** DATA TO USE **
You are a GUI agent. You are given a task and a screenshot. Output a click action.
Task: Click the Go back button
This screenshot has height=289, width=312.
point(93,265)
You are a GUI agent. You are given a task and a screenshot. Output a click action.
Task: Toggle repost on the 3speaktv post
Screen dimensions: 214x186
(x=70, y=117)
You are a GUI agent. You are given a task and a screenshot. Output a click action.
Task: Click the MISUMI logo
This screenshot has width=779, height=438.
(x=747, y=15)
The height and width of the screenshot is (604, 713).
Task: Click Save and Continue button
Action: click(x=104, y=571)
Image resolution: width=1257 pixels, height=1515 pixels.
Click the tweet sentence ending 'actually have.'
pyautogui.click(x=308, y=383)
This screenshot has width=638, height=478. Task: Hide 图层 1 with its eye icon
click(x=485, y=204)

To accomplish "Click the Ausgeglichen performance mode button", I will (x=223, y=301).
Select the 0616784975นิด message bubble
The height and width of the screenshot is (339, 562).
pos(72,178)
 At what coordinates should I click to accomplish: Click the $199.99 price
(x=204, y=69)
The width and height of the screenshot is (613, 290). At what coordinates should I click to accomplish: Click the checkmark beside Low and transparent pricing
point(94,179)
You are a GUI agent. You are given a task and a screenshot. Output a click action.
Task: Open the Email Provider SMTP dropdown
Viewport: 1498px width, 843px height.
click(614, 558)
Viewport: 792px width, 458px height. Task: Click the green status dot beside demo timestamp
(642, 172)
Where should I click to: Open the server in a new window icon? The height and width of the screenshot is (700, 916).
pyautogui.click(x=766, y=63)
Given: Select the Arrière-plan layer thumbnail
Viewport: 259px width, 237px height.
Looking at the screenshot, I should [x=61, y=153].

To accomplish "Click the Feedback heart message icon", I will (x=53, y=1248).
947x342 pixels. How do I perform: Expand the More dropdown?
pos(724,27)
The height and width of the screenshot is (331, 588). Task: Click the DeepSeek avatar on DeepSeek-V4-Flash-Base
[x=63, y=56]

** SET EXERCISE **
Reproduce the listing above in full, swapping "GUI agent" for "interface agent" wherever it occurs and leaving everything else unchanged.

** TASK RESPONSE **
You are a interface agent. You are given a task and a screenshot. Output a click action.
Task: Click the Go back button
This screenshot has height=289, width=312.
point(93,265)
You are a interface agent. You are given a task and a screenshot. Output a click action.
Task: Toggle repost on the 3speaktv post
Screen dimensions: 214x186
(x=70, y=117)
You are a interface agent. You are given a task and a screenshot. Output a click action.
Task: Click the MISUMI logo
This screenshot has width=779, height=438.
(x=747, y=15)
The height and width of the screenshot is (604, 713).
Task: Click Save and Continue button
Action: click(x=104, y=571)
Image resolution: width=1257 pixels, height=1515 pixels.
Click the tweet sentence ending 'actually have.'
pyautogui.click(x=308, y=383)
This screenshot has width=638, height=478. Task: Hide 图层 1 with its eye icon
click(x=485, y=204)

To accomplish "Click the Ausgeglichen performance mode button", I will (x=223, y=301).
Select the 0616784975นิด message bubble
The height and width of the screenshot is (339, 562).
pos(72,178)
 At what coordinates should I click to accomplish: Click the $199.99 price
(x=204, y=69)
The width and height of the screenshot is (613, 290). At what coordinates should I click to accomplish: Click the checkmark beside Low and transparent pricing
point(94,179)
You are a interface agent. You are given a task and a screenshot. Output a click action.
Task: Open the Email Provider SMTP dropdown
Viewport: 1498px width, 843px height.
click(614, 558)
Viewport: 792px width, 458px height. Task: Click the green status dot beside demo timestamp
(642, 172)
Where should I click to: Open the server in a new window icon? The height and width of the screenshot is (700, 916).
pyautogui.click(x=766, y=63)
Given: Select the Arrière-plan layer thumbnail
Viewport: 259px width, 237px height.
Looking at the screenshot, I should [x=61, y=153].

To accomplish "Click the Feedback heart message icon", I will (x=53, y=1248).
947x342 pixels. How do I perform: Expand the More dropdown?
pos(724,27)
The height and width of the screenshot is (331, 588). Task: Click the DeepSeek avatar on DeepSeek-V4-Flash-Base
[x=63, y=56]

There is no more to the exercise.